■ Source records ■
+++

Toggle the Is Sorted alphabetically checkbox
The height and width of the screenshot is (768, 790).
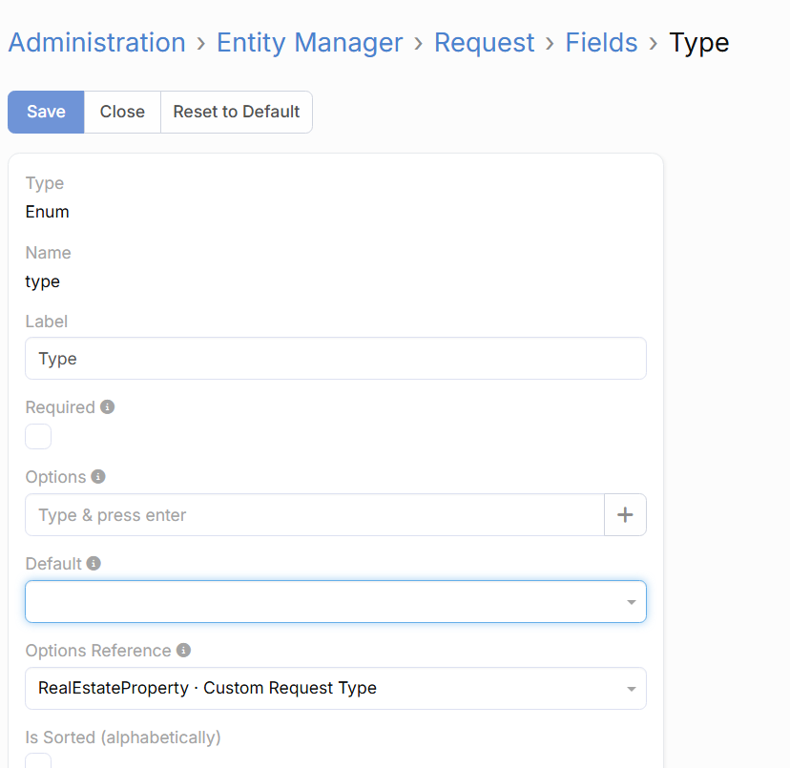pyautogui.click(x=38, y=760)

+++

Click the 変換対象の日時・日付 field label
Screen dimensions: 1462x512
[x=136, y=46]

+++

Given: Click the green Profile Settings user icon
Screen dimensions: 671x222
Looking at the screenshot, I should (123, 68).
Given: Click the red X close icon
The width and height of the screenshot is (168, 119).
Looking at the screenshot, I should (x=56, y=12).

+++

■ Description of the task ■
Lines holding "Given" in the material above are to be reported.

■ Answer for the task ■
Given: Click the green Profile Settings user icon
Given: Click the red X close icon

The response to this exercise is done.